Sempat Dapat Sorotan, Lola Amaria Ajak Masyarakat Nonton Bareng Film LIMA
TABLOIDBINTANG.COM - Film LIMA yang digarap Lola Amaria sempat menjadi sorotan karena Lembaga Sensor Film (LSF) mengategorikannya sebagai film untuk 17 tahun ke atas. Padahal Lola menganggap film tentang Pancasila itu untuk dikonsumsi anak-anak dari usia 13 tahun ke atas.
Meski demikian, Lola tetap gencar mengampanyekan pentingnya nilai-nilai Pancasila yang dia tuangkan dalam film Lima. Belum lama ini, Lola Amaria membawa film Lima ke Wellington, Selandia Baru.

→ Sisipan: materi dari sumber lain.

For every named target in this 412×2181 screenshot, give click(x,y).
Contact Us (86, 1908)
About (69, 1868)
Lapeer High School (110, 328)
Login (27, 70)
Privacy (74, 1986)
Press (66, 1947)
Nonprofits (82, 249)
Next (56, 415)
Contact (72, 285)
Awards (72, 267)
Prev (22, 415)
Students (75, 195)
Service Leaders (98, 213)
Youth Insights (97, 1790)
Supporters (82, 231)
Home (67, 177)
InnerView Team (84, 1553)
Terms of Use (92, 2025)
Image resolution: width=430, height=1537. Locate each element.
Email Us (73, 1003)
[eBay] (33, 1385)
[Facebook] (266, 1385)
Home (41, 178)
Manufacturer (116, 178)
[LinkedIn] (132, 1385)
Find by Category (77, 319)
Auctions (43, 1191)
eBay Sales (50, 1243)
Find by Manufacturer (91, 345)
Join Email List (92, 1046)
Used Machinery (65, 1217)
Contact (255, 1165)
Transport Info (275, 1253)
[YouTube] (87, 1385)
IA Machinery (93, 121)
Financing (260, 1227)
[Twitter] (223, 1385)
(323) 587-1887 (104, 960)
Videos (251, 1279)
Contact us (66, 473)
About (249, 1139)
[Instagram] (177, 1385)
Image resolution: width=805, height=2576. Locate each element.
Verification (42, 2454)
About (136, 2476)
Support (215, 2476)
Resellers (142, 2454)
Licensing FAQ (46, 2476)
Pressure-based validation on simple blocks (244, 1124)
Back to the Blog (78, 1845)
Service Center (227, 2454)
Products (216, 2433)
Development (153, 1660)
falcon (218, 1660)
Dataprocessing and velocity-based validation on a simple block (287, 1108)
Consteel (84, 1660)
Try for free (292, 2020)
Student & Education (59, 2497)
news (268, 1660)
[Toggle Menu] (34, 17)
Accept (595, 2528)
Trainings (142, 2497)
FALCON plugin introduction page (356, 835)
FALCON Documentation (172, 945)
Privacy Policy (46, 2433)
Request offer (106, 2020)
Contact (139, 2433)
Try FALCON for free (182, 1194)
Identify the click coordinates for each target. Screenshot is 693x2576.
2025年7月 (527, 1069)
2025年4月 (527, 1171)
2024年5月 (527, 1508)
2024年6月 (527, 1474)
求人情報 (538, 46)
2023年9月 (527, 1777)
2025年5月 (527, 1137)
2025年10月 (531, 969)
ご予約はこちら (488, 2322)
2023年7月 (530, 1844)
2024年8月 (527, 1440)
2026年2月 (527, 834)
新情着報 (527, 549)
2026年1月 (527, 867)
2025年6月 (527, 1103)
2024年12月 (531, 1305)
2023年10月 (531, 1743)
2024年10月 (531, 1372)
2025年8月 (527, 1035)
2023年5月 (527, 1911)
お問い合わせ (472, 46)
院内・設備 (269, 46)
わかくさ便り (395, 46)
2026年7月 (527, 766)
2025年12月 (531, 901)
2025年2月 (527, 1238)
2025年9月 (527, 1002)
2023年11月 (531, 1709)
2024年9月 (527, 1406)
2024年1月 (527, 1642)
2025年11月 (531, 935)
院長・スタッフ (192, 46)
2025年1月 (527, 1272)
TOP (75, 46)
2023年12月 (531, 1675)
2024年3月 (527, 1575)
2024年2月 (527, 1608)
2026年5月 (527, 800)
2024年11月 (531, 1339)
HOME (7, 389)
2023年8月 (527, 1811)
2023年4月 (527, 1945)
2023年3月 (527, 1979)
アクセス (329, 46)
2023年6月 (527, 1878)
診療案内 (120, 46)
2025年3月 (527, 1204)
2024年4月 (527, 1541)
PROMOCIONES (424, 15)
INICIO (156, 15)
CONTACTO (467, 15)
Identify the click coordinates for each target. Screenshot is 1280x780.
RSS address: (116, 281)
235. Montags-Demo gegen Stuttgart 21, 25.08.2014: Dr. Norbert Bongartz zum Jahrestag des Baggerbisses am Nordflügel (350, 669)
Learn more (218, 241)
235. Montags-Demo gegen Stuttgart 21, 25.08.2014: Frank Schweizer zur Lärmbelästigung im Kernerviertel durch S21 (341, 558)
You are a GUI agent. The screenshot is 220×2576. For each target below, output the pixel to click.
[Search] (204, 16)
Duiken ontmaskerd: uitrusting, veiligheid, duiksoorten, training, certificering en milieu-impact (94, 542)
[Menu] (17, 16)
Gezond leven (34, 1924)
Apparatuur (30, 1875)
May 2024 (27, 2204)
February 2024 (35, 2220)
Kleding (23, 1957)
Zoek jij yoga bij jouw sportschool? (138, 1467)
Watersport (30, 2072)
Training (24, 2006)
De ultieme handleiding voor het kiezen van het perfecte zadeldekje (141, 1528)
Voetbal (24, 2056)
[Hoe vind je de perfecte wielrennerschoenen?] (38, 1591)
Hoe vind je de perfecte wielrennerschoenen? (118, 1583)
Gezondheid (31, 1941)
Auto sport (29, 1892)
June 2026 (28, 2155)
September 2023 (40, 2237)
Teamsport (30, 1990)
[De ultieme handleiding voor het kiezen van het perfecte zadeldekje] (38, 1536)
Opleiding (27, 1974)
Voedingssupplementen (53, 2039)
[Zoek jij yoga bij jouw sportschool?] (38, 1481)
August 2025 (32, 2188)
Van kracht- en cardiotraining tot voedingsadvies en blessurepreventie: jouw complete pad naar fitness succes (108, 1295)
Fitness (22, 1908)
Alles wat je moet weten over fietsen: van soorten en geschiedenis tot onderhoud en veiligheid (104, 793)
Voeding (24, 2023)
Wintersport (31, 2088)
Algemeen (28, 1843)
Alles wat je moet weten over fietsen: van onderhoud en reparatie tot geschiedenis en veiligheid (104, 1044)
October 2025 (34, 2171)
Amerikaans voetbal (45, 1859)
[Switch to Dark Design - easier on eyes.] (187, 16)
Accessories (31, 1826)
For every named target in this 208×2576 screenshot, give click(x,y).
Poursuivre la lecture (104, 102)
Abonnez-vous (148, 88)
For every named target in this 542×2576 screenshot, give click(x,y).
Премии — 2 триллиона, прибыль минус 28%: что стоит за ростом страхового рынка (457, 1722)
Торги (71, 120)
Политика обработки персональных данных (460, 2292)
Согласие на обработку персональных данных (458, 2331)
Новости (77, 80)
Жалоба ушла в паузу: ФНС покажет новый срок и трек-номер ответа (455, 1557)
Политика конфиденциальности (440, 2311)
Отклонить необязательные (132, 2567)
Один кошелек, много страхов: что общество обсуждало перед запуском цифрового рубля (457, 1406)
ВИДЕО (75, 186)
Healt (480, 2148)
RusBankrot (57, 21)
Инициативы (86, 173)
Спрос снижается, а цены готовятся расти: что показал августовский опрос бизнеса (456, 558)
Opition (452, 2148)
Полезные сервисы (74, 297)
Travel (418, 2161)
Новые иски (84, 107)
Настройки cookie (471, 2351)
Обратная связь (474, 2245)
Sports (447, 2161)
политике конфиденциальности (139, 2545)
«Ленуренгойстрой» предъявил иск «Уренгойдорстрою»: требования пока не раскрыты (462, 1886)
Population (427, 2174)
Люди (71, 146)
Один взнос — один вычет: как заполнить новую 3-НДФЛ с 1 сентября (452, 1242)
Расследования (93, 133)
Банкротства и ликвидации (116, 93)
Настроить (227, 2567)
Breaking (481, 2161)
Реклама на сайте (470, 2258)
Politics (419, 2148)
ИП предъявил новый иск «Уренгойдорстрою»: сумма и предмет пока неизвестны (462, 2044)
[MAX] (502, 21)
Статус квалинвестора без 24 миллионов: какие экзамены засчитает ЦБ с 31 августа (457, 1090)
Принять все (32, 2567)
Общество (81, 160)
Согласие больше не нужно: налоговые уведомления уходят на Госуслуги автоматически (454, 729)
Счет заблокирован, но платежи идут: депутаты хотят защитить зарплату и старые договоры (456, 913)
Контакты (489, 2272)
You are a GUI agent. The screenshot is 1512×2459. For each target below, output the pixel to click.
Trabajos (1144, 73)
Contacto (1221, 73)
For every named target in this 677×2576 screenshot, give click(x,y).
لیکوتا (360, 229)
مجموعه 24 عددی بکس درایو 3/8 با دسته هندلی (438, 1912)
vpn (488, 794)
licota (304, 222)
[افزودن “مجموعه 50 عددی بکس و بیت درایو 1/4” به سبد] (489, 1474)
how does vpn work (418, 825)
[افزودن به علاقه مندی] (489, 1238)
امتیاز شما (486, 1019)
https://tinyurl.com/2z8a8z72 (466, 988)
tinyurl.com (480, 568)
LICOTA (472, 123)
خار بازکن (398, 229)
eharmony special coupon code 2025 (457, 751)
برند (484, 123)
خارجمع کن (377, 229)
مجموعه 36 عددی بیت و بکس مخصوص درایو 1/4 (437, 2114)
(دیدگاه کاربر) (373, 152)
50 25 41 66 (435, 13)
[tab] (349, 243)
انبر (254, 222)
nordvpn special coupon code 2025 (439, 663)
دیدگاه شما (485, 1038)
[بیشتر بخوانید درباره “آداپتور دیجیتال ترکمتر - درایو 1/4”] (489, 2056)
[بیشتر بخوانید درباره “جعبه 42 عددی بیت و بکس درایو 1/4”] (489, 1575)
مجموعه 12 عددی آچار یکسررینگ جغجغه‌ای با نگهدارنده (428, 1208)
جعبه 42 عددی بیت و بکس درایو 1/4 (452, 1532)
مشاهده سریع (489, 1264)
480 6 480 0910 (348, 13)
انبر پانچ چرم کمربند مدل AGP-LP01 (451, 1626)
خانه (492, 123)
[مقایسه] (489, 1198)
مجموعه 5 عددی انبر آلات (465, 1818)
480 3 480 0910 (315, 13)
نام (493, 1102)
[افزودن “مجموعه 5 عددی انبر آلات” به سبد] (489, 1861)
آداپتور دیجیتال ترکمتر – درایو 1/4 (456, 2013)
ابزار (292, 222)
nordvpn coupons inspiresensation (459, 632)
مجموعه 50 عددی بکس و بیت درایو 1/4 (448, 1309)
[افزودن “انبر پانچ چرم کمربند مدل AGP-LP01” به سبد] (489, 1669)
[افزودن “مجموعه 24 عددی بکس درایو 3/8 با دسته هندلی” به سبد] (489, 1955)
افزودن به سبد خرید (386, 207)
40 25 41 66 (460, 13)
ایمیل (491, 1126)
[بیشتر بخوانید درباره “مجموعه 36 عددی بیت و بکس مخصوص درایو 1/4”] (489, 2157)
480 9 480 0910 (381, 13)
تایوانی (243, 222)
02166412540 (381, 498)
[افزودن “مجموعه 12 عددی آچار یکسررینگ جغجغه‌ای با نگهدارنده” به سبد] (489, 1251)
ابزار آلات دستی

Bekerja sama dengan KBRI Wellington, Persatuan Pelajar Indonesia (PPI) New Zealand, PPI Christchurch, PPI Wellington dan PPI Auckland, Lola Amaria mengajak warga negara Indonesia nonton bareng (nobar) film Lima di Gedung KBRI Wellington.
"KBRI dan masyarakat Indonesia di Wellington beruntung dengan kedatangan seorang sineas muda idealis dan kreatif seperti Lola Amaria," ujar Tantowi Yahya, Duta Besar RI untuk Wllington, Selandia Baru dalam rilis yang diterima wartawan, Senin (29/10).
Lola menyebutkan usai menonton film Lima, penonton pulang dengan membawa pandangan positif tentang toleransi, kebhinnekaan dan semakin memperkuat semangat kebangsaan.
Tantowi Yahya berharap film Lima dapat membumikan Pancasila sebagai ideologi negara kepada seluruh rakyat Indonesia serta membakar rasa nasionalisme di hati para diaspora Indonesia di Selandia Baru.
"Selain tentunya mendukung kemajuan perfilman Indonesia yang berkualitas," ucap mantan Ketua Umum PAPPRI ini.
Menurut Lola Amaria, Selandia Baru menjadi negara yang dihampiri film Lima. Di mana Wellington menjadi kota kedua di Selandia Baru yang dikunjungi tim Lola Amaria Production setelah sebelumnya sukses ditayangkan di Christchurch.
"Selanjutnya dijadwalkan untuk diputar di Auckland," tutur Lola Amaria.
Film Lima dikerjakan oleh lima sutradara yaitu: Lola Amaria, Shalahuddin Siregar, Tika Pramesti, Adriyanto Dewo dan Harvan Agustriansyah yang masing-masing menggarap setiap Sila dan kemudian disatukan menjadi plot cerita utuh.
Film berdurasi 110 menit ini mengangkat kisah pentingnya toleransi dan kebhinekaan yang saat ini terancam dengan nilai-nilai chauvinistik terhadap golongan, ras atau agama tertentu. Pesan yang ingin diangkat, Pancasila, terutama sila ketiga: 'Persatuan Indonesia' tidak akan terberangus dalam kehidupan bermasyarakat di Indonesia.